Tuesday 16 December 2008

Microsoft Security Advisory 961051

There is a lot of chatter around at the moment about a security vulnerability in all versions of Internet Explorer. What seems to have happened is:

1. Someone found a remote code execution vulnerability exploitable from IE.

2. Someone packaged a malware to install via this vulnerability. At the moment, the reports say that it is stealing game passwords but hey, if the bad guy can run arbitrary code then it could do more than that. The malware is not being recognised by much at the moment and could change at any time. The malware seems to have an all numeric name and load into svchost.

3. Someone hacked a bunch of websites to include malicious content. In most or all cases, this was done using a SQL injection attack. It continues to amaze me that there are still sites vulnerable to this class of attack as a trivial code review can find that type of flaw.

So, the situation as I write is that all versions of IE are vulnerable to this form of attack but you probably could not get infected via an HTML email because scripting is disabled by default and because on Windows Server 2003, 2008 and Vista, the rights used for HTML displayed in the mail client or the browser are so reduced that the malware shouldn’t be able to hook itself in.

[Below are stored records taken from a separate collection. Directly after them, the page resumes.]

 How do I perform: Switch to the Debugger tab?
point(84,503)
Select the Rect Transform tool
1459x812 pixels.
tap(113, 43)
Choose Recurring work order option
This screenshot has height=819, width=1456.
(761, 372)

Now, Microsoft are calling it an IE vulnerability but the mitigation advice includes unregistering oledb32.dll which suggests that it isn’t IE that is at fault – it is just passing along information from a script and the underlying OS has an issue. Now, if that is the case then I would be willing to bet that this was exploitable from Office as well but there are no current reports of this. The advisory also says that the issue is with data binding. Since OLEDB is a COM DLL and there is no direct way of calling into a DLL from Jscript anyway, the exploit is going to look like a couple of data binds, sharing an object of some sort. There won’t be an external database, just some XML embedded in the HTML.

One of the mitigations that Microsoft are offering is to turn on DEP which means that this has to be an old school exploit involving a stack overrun so you shouldn’t expect to see a separate payload on the heap. The installation code should be right there in the XML.

So far, there is no clear pattern as to what sort of sites are hosting this. A Chinese motherboard manufacturer, some porn sites, a Taiwanese search engine and a couple of sites in HongKong, most of which are in Chinese. Spotting a pattern? The hackers can speak Mandarin. What is being stolen? World of Warcraft passwords among others. I would suspect that a gold farming operation has decided to expand.

Much is being made in the press about how open Microsoft have been about this vulnerability and some people have drawn the conclusion that this is an especially bad vulnerability. Hmmm, does that bear up to examination? Remote Code Execution vulnerabilities are fairly common in all browsers. MS08-052 patched an important one in GDIPLUS, a much patched component. MS07-055 was another, that time in the vector markup parser – and again, it needed repatching later that year because the same errors were found in other code in the same module. MS07-045? Some were patched there too. MS07-058 also resolved remote code execution vulnerabilities accessible via Internet Explorer. On a technical level, the only unusual thing is that this particular vulnerability doesn’t need a separate payload on the heap. This one is only unusually bad because there are exploits on the web for it.